# If You Had Been Born an American Indian . . . .



## Kevin (Jul 8, 2014)

Or better yet, since I'm sure we have many members who have Indian (sorry I do not know the PC term) blood or have been told they have by well-meaning antecedents, let's ask it this way: 

If you had been born into an American Indian tribe and given a traditional Indian name, what would it be based on the traits you have? 


My name would be _"He Who Bites Off More Than He Can Chew."_



C'mon be honest, what's your Indian name?


----------



## Schroedc (Jul 8, 2014)

Tries Many times, Eventually succeeds.

Reactions: Funny 1


----------



## Kenbo (Jul 8, 2014)

Two-Dogs-Humping.

Reactions: Funny 2


----------



## Kevin (Jul 8, 2014)

Kenbo said:


> Two-Dogs-Humping.



You've had sex with a dog? 

You dirty dog . . . . .

Reactions: Way Cool 1


----------



## Kenbo (Jul 8, 2014)

Kevin said:


> You've had sex with a dog?
> 
> You dirty dog . . . . .




It's a punchline of an old joke..........I guess I figured the joke would be known.

Item coordinate data

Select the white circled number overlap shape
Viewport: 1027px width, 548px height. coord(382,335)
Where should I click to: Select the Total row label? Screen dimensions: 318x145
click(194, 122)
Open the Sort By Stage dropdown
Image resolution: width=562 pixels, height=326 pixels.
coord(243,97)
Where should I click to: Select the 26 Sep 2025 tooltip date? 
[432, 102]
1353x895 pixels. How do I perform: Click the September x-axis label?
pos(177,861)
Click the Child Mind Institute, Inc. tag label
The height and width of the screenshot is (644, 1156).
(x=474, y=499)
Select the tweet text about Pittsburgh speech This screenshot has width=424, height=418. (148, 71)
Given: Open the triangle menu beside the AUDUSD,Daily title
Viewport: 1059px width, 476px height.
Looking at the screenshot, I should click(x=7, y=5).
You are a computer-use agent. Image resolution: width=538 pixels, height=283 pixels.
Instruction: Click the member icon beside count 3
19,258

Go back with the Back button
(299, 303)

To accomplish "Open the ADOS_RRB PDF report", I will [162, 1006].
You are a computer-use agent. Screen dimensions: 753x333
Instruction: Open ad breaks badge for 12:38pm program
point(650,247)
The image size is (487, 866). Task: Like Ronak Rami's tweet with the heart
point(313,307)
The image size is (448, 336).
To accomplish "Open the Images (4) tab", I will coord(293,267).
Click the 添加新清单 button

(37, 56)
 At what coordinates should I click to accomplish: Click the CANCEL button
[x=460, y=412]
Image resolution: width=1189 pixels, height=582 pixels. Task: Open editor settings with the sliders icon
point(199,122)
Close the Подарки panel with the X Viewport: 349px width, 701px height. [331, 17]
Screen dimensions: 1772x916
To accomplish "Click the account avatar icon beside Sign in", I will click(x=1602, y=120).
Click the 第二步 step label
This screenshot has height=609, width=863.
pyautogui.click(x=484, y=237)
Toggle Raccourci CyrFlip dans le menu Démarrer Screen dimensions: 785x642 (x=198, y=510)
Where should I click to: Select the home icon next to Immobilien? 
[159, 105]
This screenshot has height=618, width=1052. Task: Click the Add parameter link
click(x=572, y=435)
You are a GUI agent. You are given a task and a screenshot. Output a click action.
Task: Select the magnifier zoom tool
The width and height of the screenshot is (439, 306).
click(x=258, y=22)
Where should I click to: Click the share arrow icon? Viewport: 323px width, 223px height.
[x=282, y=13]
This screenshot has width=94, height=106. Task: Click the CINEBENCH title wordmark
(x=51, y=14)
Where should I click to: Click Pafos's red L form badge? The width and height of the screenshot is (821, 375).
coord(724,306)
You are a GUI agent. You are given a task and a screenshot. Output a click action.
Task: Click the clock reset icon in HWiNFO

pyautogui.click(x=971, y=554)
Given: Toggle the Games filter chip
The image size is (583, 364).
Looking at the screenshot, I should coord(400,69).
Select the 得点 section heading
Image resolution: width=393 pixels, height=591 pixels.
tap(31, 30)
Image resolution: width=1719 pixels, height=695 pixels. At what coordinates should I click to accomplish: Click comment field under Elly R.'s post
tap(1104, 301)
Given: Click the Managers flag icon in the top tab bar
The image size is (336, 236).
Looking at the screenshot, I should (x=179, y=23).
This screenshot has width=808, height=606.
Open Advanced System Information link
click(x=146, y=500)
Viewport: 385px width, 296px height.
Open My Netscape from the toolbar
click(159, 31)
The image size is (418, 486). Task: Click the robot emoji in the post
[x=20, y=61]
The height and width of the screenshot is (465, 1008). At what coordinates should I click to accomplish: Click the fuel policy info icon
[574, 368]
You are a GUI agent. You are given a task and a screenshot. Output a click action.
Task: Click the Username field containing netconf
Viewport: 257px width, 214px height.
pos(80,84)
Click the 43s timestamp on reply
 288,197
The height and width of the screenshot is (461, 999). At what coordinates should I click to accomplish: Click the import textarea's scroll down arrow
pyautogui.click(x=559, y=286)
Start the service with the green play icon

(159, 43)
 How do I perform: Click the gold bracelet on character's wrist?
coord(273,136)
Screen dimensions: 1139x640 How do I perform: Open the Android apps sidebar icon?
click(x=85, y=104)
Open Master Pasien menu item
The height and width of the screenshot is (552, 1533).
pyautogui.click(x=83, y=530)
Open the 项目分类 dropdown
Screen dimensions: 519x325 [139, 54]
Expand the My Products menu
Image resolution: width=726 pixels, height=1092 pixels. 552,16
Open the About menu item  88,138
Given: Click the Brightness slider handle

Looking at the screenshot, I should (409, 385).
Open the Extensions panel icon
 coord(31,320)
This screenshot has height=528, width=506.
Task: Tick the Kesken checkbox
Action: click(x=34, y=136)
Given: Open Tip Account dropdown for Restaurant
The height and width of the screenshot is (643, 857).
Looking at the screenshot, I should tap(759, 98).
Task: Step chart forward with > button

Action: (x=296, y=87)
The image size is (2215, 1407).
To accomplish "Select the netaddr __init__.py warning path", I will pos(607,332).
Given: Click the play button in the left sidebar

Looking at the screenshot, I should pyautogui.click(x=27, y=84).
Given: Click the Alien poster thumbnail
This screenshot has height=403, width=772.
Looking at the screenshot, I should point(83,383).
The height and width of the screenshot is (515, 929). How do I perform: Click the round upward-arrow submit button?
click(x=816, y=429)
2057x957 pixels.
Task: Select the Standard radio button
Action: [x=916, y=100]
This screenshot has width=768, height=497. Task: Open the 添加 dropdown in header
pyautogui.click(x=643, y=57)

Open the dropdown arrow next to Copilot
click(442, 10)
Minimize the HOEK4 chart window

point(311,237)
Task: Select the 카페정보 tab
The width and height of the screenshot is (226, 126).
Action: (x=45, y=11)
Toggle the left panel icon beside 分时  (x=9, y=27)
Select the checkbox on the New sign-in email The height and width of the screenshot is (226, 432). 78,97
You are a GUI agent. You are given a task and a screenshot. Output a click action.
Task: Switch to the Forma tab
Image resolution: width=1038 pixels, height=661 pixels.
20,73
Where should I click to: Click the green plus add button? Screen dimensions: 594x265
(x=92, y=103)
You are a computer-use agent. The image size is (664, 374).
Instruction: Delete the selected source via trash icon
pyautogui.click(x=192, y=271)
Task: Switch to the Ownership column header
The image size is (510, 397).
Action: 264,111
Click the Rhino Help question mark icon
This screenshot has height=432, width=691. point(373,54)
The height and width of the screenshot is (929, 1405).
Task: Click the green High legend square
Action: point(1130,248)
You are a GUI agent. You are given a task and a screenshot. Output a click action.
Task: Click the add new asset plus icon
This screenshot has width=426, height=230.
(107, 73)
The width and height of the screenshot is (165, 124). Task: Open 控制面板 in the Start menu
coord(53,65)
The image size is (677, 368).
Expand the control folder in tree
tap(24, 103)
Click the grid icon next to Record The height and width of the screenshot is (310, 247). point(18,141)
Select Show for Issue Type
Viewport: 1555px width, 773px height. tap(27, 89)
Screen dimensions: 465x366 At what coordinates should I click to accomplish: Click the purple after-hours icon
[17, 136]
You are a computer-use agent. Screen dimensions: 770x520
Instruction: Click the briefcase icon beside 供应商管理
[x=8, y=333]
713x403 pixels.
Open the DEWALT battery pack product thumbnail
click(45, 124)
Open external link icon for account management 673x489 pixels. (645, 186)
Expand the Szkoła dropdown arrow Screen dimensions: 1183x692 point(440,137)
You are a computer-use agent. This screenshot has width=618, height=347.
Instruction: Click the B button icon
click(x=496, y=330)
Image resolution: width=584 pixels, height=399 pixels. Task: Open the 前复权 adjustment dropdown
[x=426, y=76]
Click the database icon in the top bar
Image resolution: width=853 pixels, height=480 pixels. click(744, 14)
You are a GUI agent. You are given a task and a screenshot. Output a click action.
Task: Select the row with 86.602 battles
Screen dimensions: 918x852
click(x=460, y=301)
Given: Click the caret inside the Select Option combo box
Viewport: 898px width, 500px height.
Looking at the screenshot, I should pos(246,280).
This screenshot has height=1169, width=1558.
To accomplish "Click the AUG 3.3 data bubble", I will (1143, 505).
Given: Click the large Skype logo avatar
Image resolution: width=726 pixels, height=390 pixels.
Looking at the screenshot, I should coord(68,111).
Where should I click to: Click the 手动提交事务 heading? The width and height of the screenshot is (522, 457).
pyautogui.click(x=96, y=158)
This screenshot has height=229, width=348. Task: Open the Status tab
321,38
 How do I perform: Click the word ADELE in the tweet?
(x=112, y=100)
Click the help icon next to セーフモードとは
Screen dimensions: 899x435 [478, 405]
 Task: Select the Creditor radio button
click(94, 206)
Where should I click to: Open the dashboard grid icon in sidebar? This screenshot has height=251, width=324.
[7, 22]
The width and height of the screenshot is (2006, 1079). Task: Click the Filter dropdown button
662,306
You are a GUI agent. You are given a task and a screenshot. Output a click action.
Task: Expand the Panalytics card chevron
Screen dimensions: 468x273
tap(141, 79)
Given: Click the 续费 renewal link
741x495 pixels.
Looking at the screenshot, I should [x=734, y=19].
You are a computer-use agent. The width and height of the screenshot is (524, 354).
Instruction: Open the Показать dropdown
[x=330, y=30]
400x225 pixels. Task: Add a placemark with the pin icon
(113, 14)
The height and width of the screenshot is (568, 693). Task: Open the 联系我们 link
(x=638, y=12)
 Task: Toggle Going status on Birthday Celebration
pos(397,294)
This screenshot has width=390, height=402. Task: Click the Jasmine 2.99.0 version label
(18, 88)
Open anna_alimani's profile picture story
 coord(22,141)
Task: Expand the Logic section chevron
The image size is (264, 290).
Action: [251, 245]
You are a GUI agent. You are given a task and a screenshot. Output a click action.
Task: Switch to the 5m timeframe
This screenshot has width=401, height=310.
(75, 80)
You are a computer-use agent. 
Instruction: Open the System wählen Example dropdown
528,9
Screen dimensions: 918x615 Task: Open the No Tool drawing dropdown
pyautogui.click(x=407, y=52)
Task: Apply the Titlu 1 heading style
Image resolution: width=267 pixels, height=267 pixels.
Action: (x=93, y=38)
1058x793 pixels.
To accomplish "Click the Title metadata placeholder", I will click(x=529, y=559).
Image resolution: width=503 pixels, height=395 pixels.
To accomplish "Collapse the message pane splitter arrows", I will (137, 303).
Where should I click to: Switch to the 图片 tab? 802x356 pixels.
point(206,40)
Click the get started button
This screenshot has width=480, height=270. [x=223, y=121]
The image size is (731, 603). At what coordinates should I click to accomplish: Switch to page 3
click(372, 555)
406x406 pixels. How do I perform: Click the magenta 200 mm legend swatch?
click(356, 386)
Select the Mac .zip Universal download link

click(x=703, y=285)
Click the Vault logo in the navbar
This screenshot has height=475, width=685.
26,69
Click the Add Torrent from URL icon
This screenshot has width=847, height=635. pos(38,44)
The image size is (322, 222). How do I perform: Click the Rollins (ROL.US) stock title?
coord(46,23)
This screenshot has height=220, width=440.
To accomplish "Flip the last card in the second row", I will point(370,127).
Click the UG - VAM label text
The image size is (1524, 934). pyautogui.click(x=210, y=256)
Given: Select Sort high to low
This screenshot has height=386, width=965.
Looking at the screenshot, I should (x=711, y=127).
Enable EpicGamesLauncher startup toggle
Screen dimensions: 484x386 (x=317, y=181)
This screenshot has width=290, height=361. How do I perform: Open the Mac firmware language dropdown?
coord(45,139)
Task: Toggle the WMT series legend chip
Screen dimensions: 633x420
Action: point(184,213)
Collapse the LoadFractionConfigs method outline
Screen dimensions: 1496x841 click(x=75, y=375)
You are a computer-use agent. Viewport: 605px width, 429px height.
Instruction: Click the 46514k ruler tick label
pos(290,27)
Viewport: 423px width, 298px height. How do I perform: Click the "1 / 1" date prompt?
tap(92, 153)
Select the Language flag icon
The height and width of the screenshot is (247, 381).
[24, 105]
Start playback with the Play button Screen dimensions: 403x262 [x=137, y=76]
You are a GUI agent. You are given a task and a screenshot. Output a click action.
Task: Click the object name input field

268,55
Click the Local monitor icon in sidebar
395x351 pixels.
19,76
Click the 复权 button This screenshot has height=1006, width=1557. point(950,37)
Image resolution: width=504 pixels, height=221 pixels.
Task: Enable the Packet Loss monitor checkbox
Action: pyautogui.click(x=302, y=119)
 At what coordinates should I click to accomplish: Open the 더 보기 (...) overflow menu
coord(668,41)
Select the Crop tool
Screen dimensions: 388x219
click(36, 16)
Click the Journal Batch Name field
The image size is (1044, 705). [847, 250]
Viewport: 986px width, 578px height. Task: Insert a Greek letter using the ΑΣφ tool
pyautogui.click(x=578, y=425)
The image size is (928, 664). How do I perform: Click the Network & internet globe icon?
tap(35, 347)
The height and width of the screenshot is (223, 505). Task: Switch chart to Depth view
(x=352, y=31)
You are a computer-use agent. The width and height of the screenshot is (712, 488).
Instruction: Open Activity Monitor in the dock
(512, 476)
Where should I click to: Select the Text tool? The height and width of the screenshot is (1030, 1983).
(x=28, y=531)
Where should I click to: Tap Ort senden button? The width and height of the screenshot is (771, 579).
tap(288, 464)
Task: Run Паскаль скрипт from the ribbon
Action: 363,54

## [WRITTEN TASK]
Copy out the entire forum thread about American Indian names, given above, word for word.

## [CORRECT RESPONSE]
# If You Had Been Born an American Indian . . . .



## Kevin (Jul 8, 2014)

Or better yet, since I'm sure we have many members who have Indian (sorry I do not know the PC term) blood or have been told they have by well-meaning antecedents, let's ask it this way: 

If you had been born into an American Indian tribe and given a traditional Indian name, what would it be based on the traits you have? 


My name would be _"He Who Bites Off More Than He Can Chew."_



C'mon be honest, what's your Indian name?


----------



## Schroedc (Jul 8, 2014)

Tries Many times, Eventually succeeds.

Reactions: Funny 1


----------



## Kenbo (Jul 8, 2014)

Two-Dogs-Humping.

Reactions: Funny 2


----------



## Kevin (Jul 8, 2014)

Kenbo said:


> Two-Dogs-Humping.



You've had sex with a dog? 

You dirty dog . . . . .

Reactions: Way Cool 1


----------



## Kenbo (Jul 8, 2014)

Kevin said:


> You've had sex with a dog?
> 
> You dirty dog . . . . .




It's a punchline of an old joke..........I guess I figured the joke would be known.